Insolvenzverwalter übernahmen die Kontrolle. Anzugträger aus dem fernen Mailand, die den Weg nach Roccavione scheuten und sich am Telefon rar machten. „Einer von denen ging einfach nicht ran“, sagt Carletto, damals schon Leiter der Produktion. Anstatt einen Käufer zu suchen, der den Betrieb weiterführte, liebäugelten die Herren damit, den Maschinenpark zu versilbern. Kaufinteressenten reisten an: Amerikaner, Araber, Inder, Polen, Russen und Türken.

Carletto schloss in ihnen das Tor auf, führte sie herum, auf Englisch radebrechend. „Das war kein Vergnügen. Jemanden die Fabrik zeigen, der nur die Maschinen und sonst nichts will? Die Fabrik, in der meine Kollegen und ich 30 Jahre lang gearbeitet haben? Dank der ich meine Familie ernähren konnte?“, sagt Carletto und seine Lippe verzieht sich zu einem Strich. „Ich tat meine Pflicht.“ Eine Hoffnung gab es noch. Eine Investorengruppe malte die Zukunft rosa. Doch im letzten Moment, als der Kaufvertrag schon unterschriftsreif beim Notar lag, machte sie einen Rückzieher.

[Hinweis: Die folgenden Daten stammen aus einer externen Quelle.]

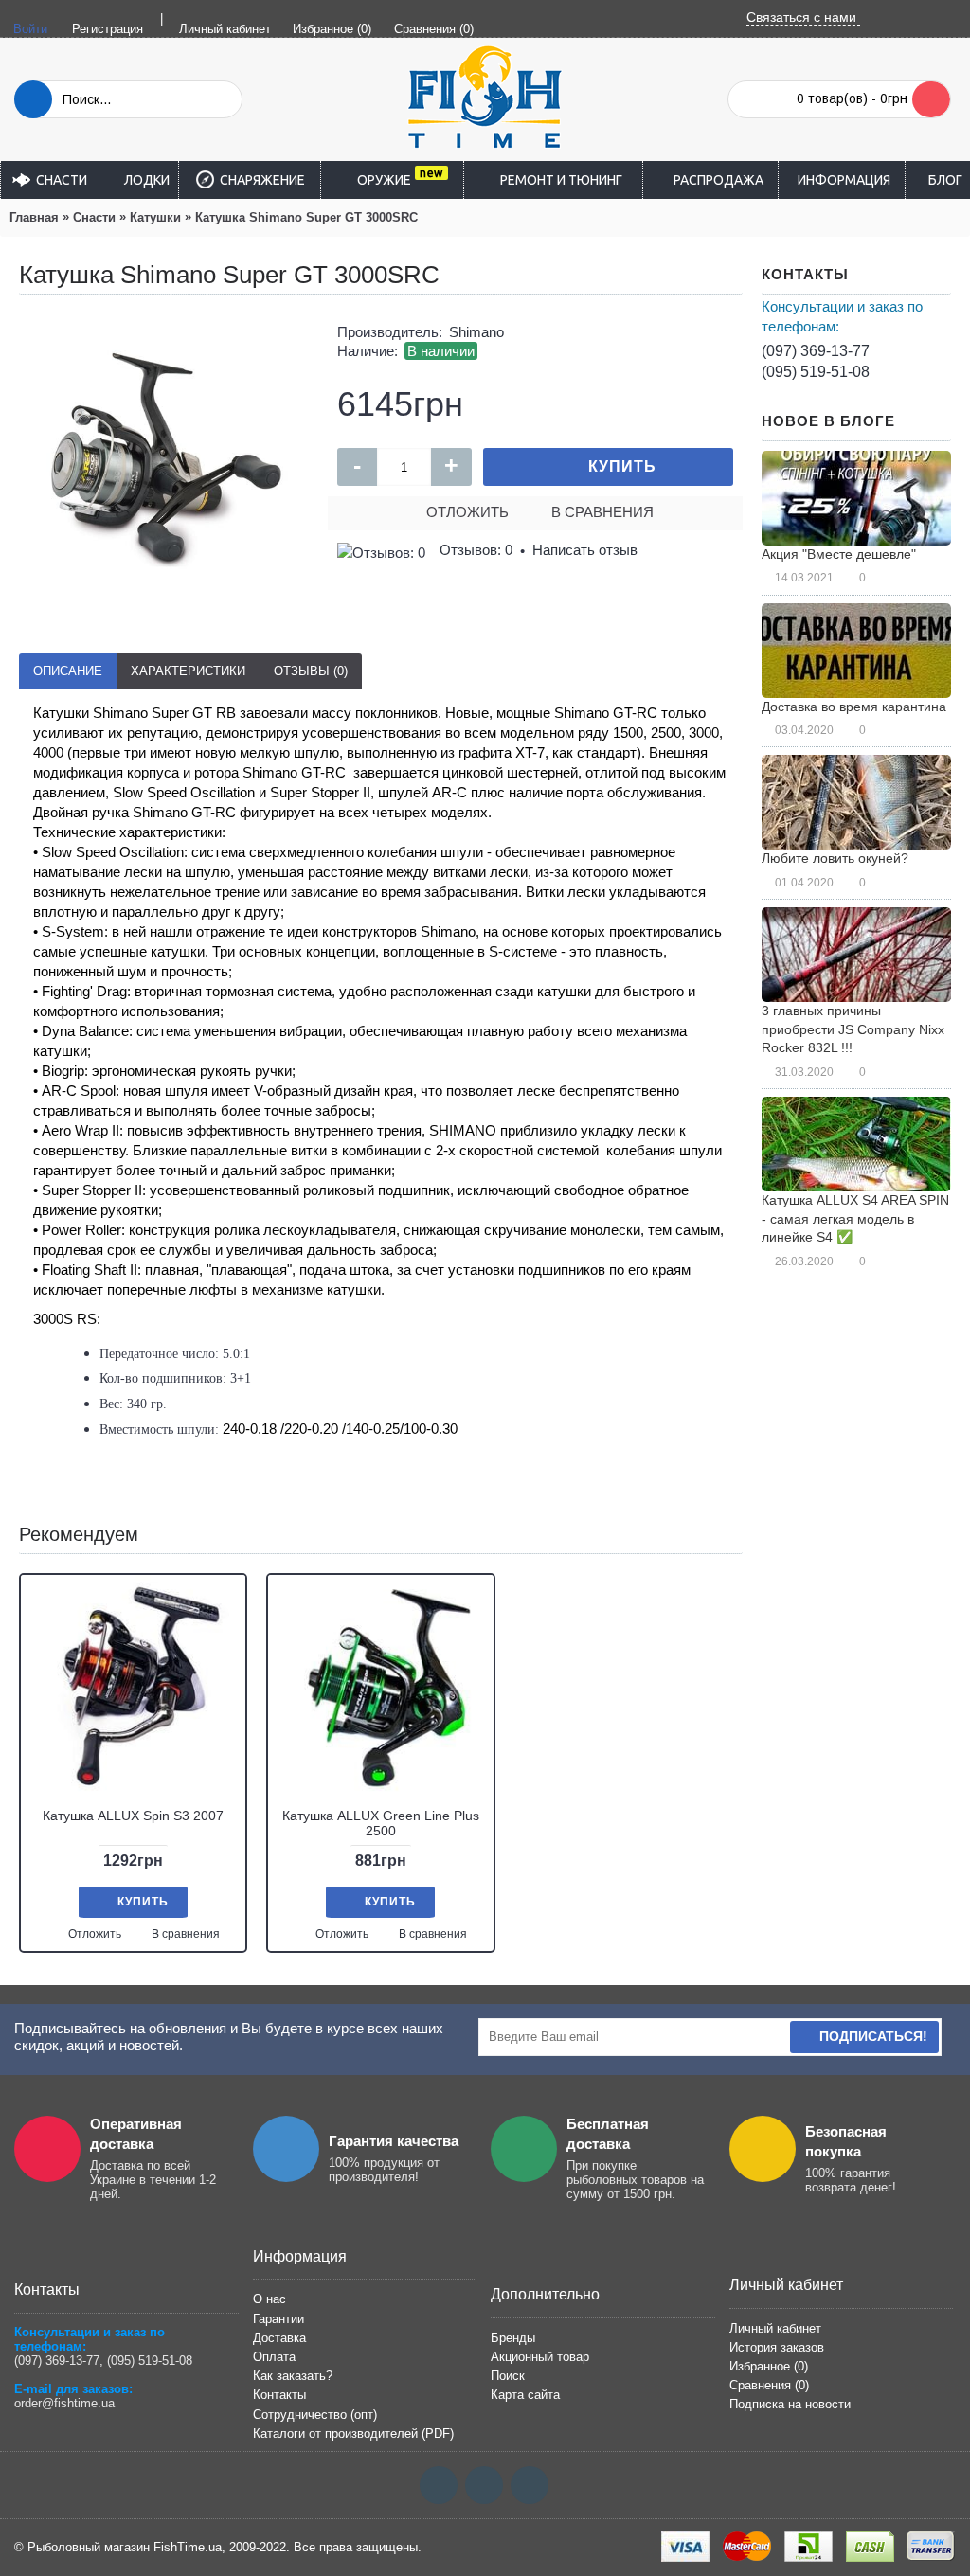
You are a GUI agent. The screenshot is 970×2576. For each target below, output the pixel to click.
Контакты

70 Arbeiter stehen hinter der Genossenschaft

In diesem Moment, im Oktober, November 2013, reifte die Idee heran. „Warum machen wir es nicht selbst? Keiner kennt die Fabrik schließlich so gut wie wir.“ Carletto schloss sich mit seinem Kollegen Ferdinando Tavella, damals Leiter der Verwaltung, im Büro ein. Tagelang brüteten sie über dem Business-Plan. Ertrag, Kosten. Zahlenkolonnen, Excel-Tabellen. Woher das Kapital nehmen? Um die Genossenschaft aufzusetzen, die Maschinen zu kaufen und die Produktion zu starten.

Am Ende baldowerten Carletto und Tavella einen präzisen Plan aus. Er sah 1,2 Millionen Euro Kapital von den Arbeitern vor, also rund 17.000 Euro pro Kopf, der Großteil finanziert durch eine Vorauszahlung der Arbeitslosenhilfe. Weitere 1,2 Millionen Euro kamen aus genossenschaftlichen Fördertöpfen wie dem Coopfond. Und knapp drei Millionen Euro von der Region Piemont.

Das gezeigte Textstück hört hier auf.